Here, this student uses self-deprecating humor as many do in the personal statement: to explain what might otherwise look like a curiosity in his background. Readers need not question his devotion to film despite his beginning in the sciences—he even blends the two interests together by being influenced into his initial major by a film, aligning himself briefly and humorously with the hapless character of Benjamin Braddock.

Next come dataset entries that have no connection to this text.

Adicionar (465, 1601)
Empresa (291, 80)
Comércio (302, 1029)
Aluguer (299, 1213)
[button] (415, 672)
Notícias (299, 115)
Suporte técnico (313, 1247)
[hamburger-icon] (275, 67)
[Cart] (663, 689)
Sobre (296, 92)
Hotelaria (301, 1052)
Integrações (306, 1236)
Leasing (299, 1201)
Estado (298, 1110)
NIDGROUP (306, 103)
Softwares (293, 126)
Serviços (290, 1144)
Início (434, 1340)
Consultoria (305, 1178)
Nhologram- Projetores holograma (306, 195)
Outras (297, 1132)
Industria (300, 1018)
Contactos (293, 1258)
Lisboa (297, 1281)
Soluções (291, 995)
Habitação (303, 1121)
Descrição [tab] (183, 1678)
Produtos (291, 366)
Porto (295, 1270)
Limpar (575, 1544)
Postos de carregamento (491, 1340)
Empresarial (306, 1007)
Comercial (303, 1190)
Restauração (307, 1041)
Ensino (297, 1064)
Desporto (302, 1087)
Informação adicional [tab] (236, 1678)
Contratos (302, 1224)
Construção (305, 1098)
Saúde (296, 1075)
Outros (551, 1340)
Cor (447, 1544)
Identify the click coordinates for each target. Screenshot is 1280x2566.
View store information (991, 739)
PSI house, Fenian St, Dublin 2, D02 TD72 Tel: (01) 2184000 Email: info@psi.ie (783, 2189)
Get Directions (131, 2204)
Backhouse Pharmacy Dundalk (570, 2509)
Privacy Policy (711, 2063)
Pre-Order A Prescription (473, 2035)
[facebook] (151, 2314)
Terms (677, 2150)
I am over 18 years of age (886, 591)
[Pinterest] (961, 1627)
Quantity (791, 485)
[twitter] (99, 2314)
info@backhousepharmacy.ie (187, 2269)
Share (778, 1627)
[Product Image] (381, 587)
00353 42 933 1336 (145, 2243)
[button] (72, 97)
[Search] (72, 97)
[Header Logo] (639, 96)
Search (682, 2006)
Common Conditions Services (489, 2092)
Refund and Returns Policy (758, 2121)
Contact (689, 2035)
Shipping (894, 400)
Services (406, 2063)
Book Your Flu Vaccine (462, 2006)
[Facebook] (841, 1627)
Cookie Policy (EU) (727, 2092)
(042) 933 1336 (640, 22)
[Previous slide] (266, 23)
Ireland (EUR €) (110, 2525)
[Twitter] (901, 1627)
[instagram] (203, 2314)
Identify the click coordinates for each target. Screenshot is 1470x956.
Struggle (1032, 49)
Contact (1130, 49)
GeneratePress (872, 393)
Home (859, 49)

Others use humor or surprise less expansively, but again with the purpose of revealing something personal and using intentional self-commentary. In Mark Allen Stewart’s How to Write the Perfect Personal Statement, one writer quips that his high school classmates voted him “Most likely to have a publishable resume,” which shows that this writer can simultaneously poke fun at and uplift himself. In Donald Asher’s Graduate Admissions Essays. Another writer opens her essay unconventionally with a surprising admission—“Skeletons. Like everyone else I have some hanging in my closet”—then later reveals herself as a “survivor of sexual assault.” Here, the writer’s tone is surprisingly frank, which under the circumstances could help her be viewed as mature and courageous, despite the risk she takes.

Part of what unifies these disparate approaches above is that the writers clearly know they are taking a risk with their rhetoric—there’s nothing accidental or highly cutesy about it. All of them reveal a passion for their chosen fields, and the humor and surprise are attention-getting without being too distracting.

Perhaps a good rule of thumb, then, is this: If using humor or surprise, aim it squarely at yourself without making yourself look silly or undermining your character, and dispense with it quickly rather than push it over the top. No matter how well you tell a joke, some readers may not care for it. And remember that not everyone likes, or even "gets," Monty Python.

Topical Context

It’s often said that one of the best ways to prepare for an interview for a national scholarship is to read The New York Times and be ready to discuss current events. If you make it to the interview selection stage, it’s already clear that you have an excellent academic record and look good on paper. What’s unclear is how you will present in person. By showing yourself to be not just committed to your field but also knowledgeable about the world, you paint yourself as a mature thinker, an informed citizen, a responsible student of life.

In a personal statement, writers typically create topical context by narrating a recent event of some consequence, citing a respected source, or simply establishing an arena for discussion. “Martial arts and medicine,” opens one personal essay from Richard Stelzer’s How to Write a Winning Personal Statement for Graduate and Professional School, using an intentional sentence fragment to grab our attention and to crisply define two intertwined themes in the writer’s life. Other essays—the first from the Asher book and the second from the Stelzer book cited above—lend a sense of importance to their subject matter through topical references:

As I write this statement, Governor Mario Cuomo makes preparations to vacate the Executive Mansion in Albany, New York, after New Yorkers rejected his appeal for another term.
As the United States launched yet another small war in a distant corner of the globe, Senator Everett McKinley Dirksen returned to life and captivated a hometown audience in Pekin, Illinois, with the folksy eloquence that made him nationally famous.

As these politically savvy allusions show, writers who use topical references impress upon their readers that they are both informed and concerned. Here, the color of one’s political stripes is irrelevant—what matters is that they are painted clearly. Whether employing a political reference or citing a current event, when you create topical context you represent yourself as a keen observer of the world.